Moreover, inconsistencies in technology standards and institutional systems are becoming potential barriers to international trade. As AI application areas expand, the lack of harmonized national standards regarding algorithm transparency, data usage boundaries, and cross-border data storage leads global enterprises to face multiple regulatory challenges. This study highlights the need for international coordination mechanisms for technical standards, including multilateral cooperation platforms led by the OECD and UNCTAD, as well as APEC’s proposed mutual approval framework for data regulation.
Fourth, the AI-based trade ecosystem faces regional imbalances. Some developing countries suffer from weak infrastructure, limited technological capacity, and minimal participation in norm-setting, which is deepening the “intelligence gap.” This restricts their participation in the global market and may lead to a crisis in trade fairness. Accordingly, multilateral organizations such as UNCTAD and APEC are actively promoting inclusive AI governance frameworks, capacity-building assistance, and the democratization of regulatory processes. For example, support for establishing AI research institutes in developing countries, developing local language-based AI models, and providing multicultural AI education resources are becoming key tasks in future trade policies.

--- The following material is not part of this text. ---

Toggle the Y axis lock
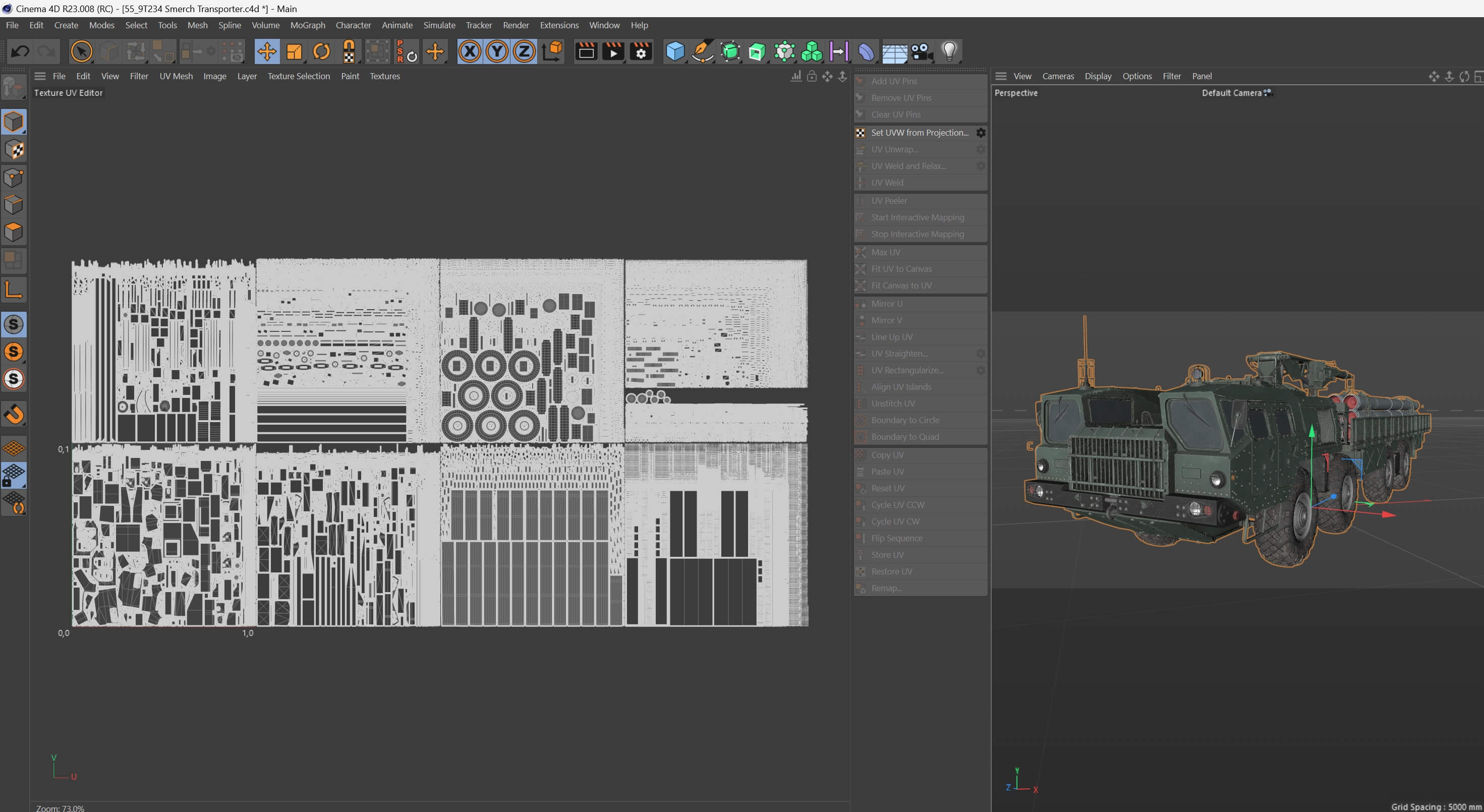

Finally, AI is gradually transitioning from a trade tool to a “participant” in trade rule-making and dispute resolution. Through AI-based arbitration systems and smart contract platforms, AI is being integrated into core areas such as dispute resolution, regulatory compliance, and contract analysis, ushering in a new paradigm of trade governance. Accordingly, ethical control, institutional transparency, and multicultural inclusivity are becoming key areas of institutional design. Particularly in international arbitration mechanisms, the introduction of AI for text similarity analysis and evidence-based decision-making is expected to alleviate issues such as resource imbalances and long processing times, improving both the efficiency and legitimacy of dispute resolution.
In conclusion, AI is evolving from an efficiency-centered tool into a core driving force in the restructuring of international trade. The future international trade ecosystem will be structured around both technological leadership and normative cooperation. All participants must collaborate to build a new order centered on normative consensus, institutional inclusiveness, and technological transparency. Within this framework, this study comprehensively presents the current applications, challenges, and evolutionary directions of AI in international trade, aiming to provide theoretical references and strategic implications for policymakers, researchers, and practitioners.